*What to do:*
Using the data that follows, say how many lines contain the word "node", giving the number by itself.

*Extracted records:*
* * * *
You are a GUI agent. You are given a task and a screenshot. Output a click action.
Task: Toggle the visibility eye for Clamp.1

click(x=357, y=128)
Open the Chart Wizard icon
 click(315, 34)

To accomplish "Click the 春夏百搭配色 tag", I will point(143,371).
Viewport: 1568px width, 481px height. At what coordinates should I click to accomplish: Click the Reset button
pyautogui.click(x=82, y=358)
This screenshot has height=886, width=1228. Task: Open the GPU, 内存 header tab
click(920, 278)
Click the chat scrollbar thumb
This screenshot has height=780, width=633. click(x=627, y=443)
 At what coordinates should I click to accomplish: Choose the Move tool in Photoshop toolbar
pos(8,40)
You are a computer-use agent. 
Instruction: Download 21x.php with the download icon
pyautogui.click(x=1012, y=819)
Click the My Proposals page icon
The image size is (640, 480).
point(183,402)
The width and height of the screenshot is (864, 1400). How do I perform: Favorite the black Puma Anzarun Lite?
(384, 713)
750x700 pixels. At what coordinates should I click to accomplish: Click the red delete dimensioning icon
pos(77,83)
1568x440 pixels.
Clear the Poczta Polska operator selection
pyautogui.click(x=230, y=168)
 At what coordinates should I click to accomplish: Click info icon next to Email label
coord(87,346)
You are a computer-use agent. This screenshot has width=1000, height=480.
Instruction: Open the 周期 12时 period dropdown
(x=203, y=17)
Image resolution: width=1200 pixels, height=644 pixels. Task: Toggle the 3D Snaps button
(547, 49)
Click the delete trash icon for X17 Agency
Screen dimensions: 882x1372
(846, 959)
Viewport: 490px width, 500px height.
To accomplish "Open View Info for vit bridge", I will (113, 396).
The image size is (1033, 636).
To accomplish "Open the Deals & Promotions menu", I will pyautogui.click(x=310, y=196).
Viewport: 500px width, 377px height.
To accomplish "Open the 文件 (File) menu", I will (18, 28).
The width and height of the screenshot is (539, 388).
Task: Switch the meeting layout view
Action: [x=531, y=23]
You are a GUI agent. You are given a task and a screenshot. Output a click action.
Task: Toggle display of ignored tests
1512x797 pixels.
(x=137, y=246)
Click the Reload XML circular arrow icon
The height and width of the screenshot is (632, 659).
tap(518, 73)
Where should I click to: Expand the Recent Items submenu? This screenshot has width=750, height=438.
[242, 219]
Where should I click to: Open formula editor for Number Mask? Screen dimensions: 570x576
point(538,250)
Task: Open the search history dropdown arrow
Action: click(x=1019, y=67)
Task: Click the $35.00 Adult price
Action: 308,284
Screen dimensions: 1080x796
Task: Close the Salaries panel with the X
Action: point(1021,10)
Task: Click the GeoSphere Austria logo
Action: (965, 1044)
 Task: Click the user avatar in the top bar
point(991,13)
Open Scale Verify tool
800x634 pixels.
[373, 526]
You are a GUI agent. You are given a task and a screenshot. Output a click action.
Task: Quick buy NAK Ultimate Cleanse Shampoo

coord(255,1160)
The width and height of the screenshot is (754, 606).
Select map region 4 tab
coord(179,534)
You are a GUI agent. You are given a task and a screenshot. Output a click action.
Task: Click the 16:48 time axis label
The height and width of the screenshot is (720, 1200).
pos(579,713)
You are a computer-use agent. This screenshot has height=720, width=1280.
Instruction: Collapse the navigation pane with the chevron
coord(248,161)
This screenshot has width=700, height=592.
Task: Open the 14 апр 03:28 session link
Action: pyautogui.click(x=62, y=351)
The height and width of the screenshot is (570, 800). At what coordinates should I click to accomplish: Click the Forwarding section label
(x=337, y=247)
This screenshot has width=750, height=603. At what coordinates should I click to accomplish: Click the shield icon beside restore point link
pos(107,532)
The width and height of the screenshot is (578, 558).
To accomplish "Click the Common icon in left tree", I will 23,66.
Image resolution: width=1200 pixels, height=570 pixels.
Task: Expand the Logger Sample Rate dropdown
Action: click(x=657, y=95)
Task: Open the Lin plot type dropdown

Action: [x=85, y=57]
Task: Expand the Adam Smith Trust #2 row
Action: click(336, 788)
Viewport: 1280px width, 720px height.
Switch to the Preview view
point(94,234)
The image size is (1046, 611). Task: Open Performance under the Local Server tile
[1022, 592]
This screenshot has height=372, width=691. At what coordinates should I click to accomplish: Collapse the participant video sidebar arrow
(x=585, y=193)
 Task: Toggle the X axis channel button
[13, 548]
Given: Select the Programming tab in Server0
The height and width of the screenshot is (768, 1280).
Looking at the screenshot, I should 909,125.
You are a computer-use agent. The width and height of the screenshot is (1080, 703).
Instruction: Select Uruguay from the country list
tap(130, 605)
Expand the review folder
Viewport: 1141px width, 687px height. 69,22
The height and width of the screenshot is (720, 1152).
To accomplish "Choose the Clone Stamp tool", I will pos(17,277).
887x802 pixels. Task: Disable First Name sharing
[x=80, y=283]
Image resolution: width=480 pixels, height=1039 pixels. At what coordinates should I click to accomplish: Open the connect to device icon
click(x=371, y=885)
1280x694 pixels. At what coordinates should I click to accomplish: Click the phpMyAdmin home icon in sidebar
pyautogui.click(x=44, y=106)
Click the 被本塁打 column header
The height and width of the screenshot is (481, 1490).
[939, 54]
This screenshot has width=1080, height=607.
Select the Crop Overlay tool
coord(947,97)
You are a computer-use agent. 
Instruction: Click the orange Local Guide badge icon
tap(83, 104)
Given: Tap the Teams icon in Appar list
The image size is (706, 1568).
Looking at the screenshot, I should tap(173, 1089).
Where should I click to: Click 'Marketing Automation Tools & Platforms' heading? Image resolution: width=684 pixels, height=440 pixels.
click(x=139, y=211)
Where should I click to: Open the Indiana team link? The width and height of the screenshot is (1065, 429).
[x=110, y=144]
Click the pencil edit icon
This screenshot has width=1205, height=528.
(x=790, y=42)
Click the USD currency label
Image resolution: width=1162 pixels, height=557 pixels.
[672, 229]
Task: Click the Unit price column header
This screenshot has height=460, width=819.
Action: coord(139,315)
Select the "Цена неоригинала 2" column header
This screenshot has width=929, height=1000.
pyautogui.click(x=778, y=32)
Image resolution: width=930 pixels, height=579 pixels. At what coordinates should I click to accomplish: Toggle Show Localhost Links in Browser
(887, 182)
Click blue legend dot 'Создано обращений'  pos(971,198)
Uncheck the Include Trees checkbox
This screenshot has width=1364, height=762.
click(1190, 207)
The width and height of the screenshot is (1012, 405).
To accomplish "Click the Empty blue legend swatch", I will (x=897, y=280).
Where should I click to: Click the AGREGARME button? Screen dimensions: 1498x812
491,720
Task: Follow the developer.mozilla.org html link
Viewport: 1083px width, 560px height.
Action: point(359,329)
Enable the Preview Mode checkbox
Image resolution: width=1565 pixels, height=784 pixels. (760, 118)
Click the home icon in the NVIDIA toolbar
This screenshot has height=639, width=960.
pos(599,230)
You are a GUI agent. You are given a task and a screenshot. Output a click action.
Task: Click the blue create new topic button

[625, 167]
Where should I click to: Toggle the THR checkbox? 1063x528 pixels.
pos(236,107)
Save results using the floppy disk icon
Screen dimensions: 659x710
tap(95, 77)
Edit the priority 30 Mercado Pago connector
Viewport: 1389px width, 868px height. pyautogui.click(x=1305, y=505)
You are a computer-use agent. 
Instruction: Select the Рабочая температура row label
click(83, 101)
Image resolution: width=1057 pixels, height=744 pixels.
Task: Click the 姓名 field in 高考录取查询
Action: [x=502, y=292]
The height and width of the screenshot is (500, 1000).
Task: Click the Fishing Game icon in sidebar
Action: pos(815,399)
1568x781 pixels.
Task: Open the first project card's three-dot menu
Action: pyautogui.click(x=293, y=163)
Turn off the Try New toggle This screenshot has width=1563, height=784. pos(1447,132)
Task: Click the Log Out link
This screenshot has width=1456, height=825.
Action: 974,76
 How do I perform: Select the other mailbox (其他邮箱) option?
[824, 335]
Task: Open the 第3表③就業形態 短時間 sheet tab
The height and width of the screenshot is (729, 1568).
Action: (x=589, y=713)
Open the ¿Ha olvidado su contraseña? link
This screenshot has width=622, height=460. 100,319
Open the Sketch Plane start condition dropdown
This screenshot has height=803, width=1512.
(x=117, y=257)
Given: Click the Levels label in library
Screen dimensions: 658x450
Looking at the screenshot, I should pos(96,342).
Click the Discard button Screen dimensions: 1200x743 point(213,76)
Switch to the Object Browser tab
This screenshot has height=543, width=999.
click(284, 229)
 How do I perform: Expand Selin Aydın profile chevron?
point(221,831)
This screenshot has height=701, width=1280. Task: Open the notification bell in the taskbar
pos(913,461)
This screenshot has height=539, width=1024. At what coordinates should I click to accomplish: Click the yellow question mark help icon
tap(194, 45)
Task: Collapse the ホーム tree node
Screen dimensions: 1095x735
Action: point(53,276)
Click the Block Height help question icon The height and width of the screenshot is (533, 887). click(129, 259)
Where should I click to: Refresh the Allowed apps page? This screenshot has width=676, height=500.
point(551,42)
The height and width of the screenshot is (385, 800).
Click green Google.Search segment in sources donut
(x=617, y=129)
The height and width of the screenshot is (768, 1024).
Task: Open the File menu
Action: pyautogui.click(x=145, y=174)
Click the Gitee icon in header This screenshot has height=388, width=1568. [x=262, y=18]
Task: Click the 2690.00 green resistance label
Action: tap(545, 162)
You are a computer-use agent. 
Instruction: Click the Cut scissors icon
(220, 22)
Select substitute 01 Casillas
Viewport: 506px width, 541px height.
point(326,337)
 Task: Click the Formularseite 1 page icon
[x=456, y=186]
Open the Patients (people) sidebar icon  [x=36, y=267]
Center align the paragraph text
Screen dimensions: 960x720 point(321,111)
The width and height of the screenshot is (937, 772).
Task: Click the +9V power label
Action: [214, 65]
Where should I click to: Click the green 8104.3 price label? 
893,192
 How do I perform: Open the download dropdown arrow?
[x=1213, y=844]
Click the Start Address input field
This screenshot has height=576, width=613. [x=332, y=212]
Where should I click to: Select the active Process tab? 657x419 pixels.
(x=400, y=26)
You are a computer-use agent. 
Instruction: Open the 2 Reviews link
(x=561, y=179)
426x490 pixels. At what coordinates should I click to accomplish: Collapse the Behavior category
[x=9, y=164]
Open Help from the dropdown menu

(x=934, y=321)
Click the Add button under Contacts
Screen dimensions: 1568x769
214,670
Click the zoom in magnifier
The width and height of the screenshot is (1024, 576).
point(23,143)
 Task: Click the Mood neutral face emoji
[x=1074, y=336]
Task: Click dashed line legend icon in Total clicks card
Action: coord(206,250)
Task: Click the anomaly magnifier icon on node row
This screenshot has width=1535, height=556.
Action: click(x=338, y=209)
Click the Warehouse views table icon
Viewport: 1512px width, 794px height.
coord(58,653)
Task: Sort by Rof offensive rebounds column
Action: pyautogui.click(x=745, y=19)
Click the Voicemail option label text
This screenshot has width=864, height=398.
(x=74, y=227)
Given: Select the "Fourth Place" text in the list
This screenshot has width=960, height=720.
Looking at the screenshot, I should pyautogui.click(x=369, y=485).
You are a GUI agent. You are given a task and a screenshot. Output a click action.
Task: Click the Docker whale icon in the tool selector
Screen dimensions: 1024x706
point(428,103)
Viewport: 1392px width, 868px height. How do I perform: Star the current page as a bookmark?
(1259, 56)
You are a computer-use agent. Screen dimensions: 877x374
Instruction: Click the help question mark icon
* * * *
*Written response:*
2